**Required actions**.
a – Answer these questions about the thread:
(i) What does the reply say the purpose of grammar is?
(ii) According to the quoted post, how is الصدقات written in the Quran?
(iii) According to the post from Wadi Hanifa, with which pattern is the taa strongly discouraged in Fus7a?
b – Can you extract the passage of the thread from "وهل القرآن يتبع" up to and including "أنها لغة فوضوية.", copying it word for word?

What you don't understand is that I reject your entire assumption that there is a معضلة here that needs to be "solved."  There isn't.  You're just putting the cart before the horse: you think that a text like the Quran is supposed to conform to standardized rules that you were taught in middle school, which were in turn based on an attempt to standardize grammar that took place long after the text was written.  The purpose of grammar is to _describe_ how people actually speak and explain it.  If you come up with a rule to explain a phenomenon, then you find that the phenomenon doesn't always conform to your proposed rule, then it's the rule that needs to be refined and adjusted.  You can't just apply grammatical rules retroactively.  I'm reminded of an anecdote about al-Farazdaq, where some urban grammarian criticized the way he declined a certain word and al-Farazdaq replied: نحن علينا أن نقول وأنتم عليكم أن تتأولوا.



> لأن استحداث كلمات جديدة لا قرائن لها في النص لمجرد أن يبنى عليها الخطأ، هو عمل أقرب ما يكون إلى التأليف والتلاعب الصريح في النص، ناهيك عن أن تبرير الخطأ النحوي بافتراض كلمة ليس لها وجود يزيد المسألة سوءا ولا يصححها لأنه سيجعل من اللغة العربية، لغة فوضوية متخبطة لا تتبع قواعد وتراكيب معينة



وهل القرآن يتبع لغة فوضوية؟  القرآن جاء على لغة العرب في زمانه، فكأنك تقولين إن لغة العرب قبل العصر العباسي كانت لغة فوضوية. ألست أنت من أنكرت بشدة أن يكون العرب بلا نحو ولا صرف؟  أنت تناقضين نفسك.

يبدو أنك تعتقدين أنك قد أحطت بكل النحو العربي، وما لا يتوافق مع القوالب التي في ذهنك لا بد أنه خطأ، لكن اللغة العربية أوسع بكثير من بضع قواعد تعلمتيها في المدرسة أو في الجامعة وعدم إحاطتك بذلك لا يعني أنها لغة فوضوية.



> Yes, as far as I know the diacritical dots were first invented in the Quran but years after the Quran was written down, and there are still many spelling mistakes, also the modren small alifs that are written over words were also invented to correct many of the spelling mistakes الصدقات is written as الصدقت , and سائحات is written سئحت and so on. Also, the Quran does not distinguish between التاء المربوطة و التاء المفتوحة thus رحمة is written رحمت and this is wrong. Moreover, some versions of the Quran does not show the dots of الياء making الياء و الألف المقصورة look just the same.



These are not "spelling mistakes."  These are just vestiges of an older system of orthography.  Obviously, orthography can change and be standardized.  I don't know what your point is with this.​


----------



## L.2

Wadi Hanifa said:


> In Fus7a, the taa is optional with the pattern فعيل and strongly discouraged with the pattern فعول. In fact, it sounds very un-Arabic to say, for example, فلانة كذوبة..

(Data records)
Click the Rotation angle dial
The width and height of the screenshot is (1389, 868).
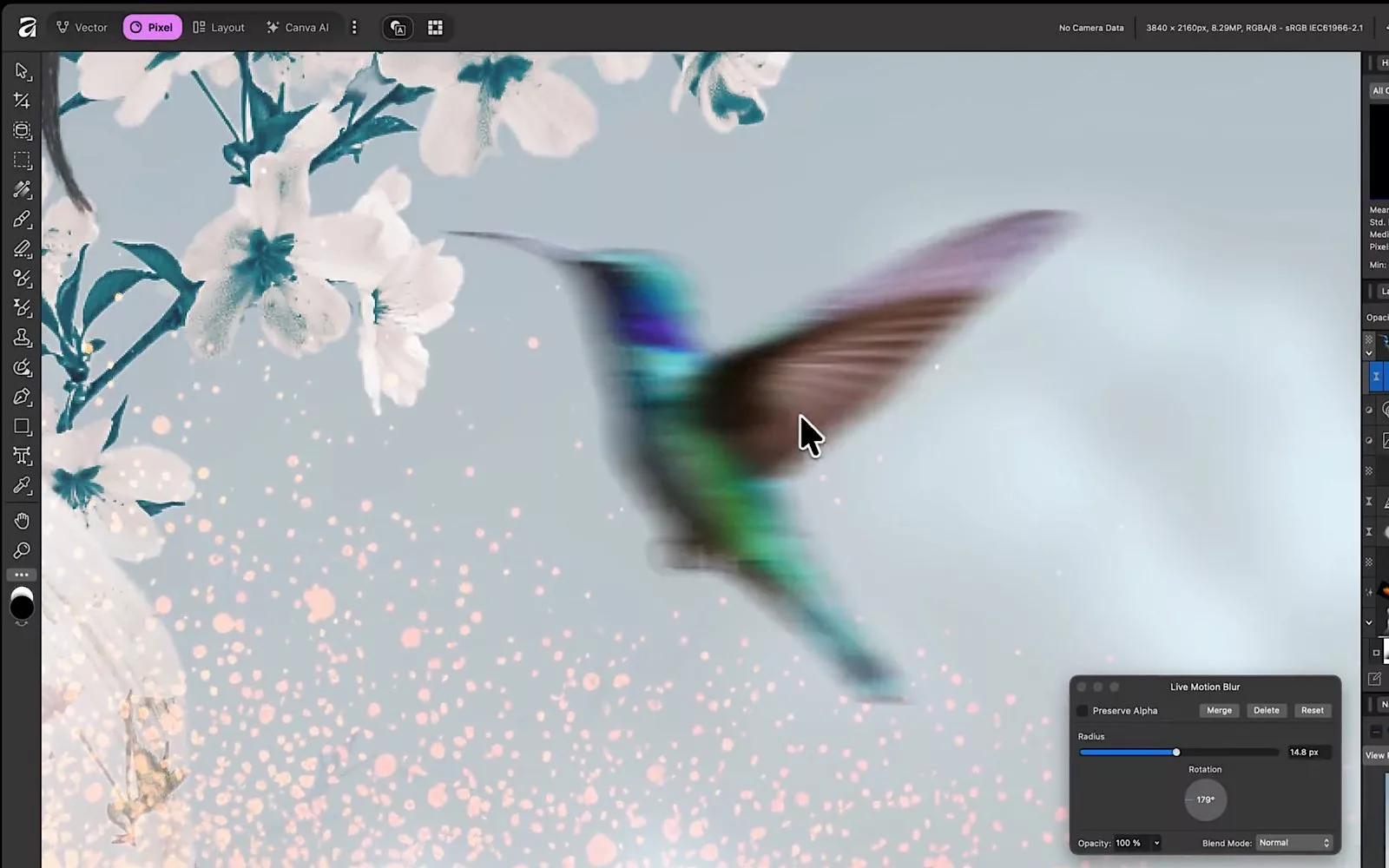[x=1205, y=799]
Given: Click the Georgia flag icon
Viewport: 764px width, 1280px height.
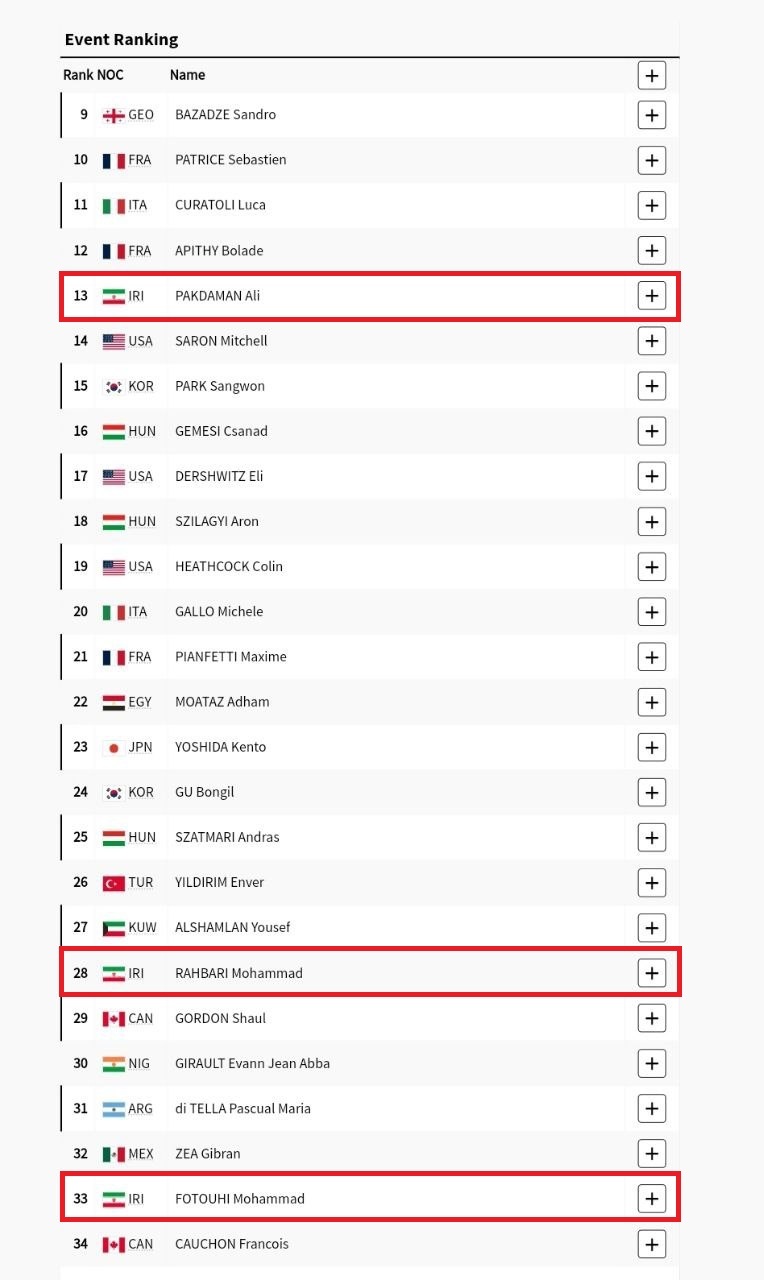Looking at the screenshot, I should pos(113,115).
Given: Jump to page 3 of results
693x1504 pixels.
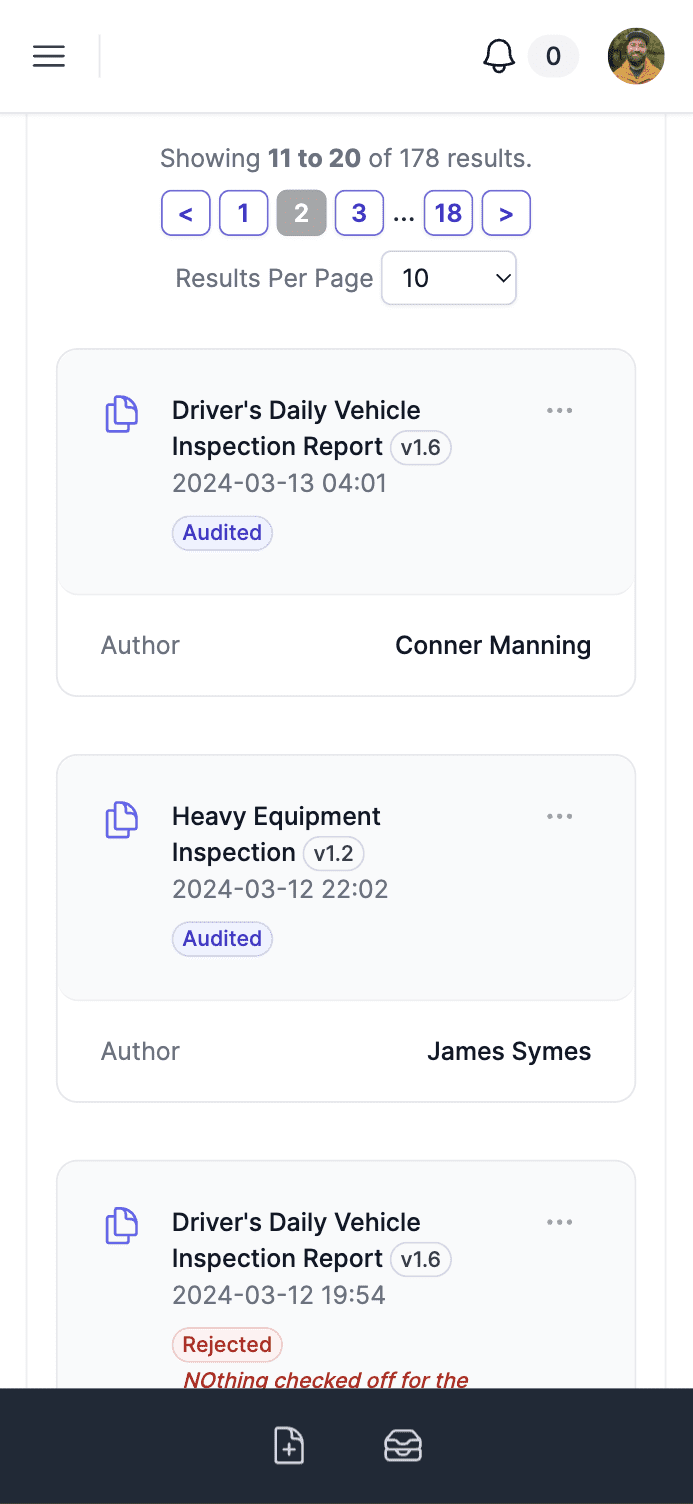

**Answers for the tasks**.
a –
(i) To describe how people actually speak and explain it.
(ii) As الصدقت.
(iii) With the pattern فعول.

b –
وهل القرآن يتبع لغة فوضوية؟  القرآن جاء على لغة العرب في زمانه، فكأنك تقولين إن لغة العرب قبل العصر العباسي كانت لغة فوضوية. ألست أنت من أنكرت بشدة أن يكون العرب بلا نحو ولا صرف؟  أنت تناقضين نفسك.

يبدو أنك تعتقدين أنك قد أحطت بكل النحو العربي، وما لا يتوافق مع القوالب التي في ذهنك لا بد أنه خطأ، لكن اللغة العربية أوسع بكثير من بضع قواعد تعلمتيها في المدرسة أو في الجامعة وعدم إحاطتك بذلك لا يعني أنها لغة فوضوية.